══ Material to process
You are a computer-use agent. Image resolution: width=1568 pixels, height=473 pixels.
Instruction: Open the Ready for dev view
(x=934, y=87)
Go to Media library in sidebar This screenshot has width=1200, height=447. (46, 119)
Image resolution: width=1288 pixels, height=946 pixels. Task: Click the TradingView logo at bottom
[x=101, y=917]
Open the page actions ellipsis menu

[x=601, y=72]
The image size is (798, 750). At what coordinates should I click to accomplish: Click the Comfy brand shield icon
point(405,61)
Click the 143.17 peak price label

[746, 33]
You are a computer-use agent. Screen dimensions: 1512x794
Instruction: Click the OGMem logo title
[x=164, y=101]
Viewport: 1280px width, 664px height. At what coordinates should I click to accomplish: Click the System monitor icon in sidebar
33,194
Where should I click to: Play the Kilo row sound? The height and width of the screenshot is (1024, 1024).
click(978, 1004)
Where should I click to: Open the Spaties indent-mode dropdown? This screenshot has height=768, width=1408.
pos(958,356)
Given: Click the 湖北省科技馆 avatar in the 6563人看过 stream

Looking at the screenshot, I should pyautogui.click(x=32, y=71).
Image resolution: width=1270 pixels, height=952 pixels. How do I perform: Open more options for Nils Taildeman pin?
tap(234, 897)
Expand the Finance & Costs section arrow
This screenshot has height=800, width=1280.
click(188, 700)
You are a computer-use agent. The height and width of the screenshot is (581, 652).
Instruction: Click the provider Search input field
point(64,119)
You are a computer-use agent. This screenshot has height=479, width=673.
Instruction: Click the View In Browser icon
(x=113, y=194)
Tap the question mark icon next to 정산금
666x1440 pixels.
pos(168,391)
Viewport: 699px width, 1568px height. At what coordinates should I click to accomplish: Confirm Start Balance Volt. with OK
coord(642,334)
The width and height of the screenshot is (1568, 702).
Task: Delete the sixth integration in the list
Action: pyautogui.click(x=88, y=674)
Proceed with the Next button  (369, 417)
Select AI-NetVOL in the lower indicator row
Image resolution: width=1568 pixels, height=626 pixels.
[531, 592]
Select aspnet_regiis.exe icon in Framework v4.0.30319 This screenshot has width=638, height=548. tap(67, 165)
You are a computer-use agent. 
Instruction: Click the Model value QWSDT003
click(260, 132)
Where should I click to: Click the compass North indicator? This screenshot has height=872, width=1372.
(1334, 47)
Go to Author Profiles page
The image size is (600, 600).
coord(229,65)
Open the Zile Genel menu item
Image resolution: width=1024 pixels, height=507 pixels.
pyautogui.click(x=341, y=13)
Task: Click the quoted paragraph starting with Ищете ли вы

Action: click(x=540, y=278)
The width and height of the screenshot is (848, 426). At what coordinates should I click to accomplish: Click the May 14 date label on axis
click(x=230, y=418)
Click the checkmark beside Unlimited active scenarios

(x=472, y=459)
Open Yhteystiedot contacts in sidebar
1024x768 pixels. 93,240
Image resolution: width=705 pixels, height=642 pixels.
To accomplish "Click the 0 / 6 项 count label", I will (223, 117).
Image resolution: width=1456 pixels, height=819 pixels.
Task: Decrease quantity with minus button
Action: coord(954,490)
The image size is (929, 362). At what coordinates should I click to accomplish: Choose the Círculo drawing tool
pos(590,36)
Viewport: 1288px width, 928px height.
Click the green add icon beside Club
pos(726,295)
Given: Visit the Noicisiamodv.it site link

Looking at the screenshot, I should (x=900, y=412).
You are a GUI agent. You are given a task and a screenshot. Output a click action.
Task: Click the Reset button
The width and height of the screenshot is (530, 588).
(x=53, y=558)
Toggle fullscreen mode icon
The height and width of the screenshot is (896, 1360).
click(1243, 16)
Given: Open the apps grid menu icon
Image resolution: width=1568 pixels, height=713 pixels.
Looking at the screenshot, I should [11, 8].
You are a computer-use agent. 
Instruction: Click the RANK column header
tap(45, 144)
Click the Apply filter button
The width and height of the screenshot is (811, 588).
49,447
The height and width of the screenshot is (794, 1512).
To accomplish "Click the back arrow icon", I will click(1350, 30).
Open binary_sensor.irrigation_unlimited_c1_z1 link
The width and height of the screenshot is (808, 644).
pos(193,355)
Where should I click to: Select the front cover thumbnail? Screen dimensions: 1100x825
════
▶ How to complete this task: On how many lines above does the word "dimensions" appear? Answer with that figure only.

▶ Answer: 2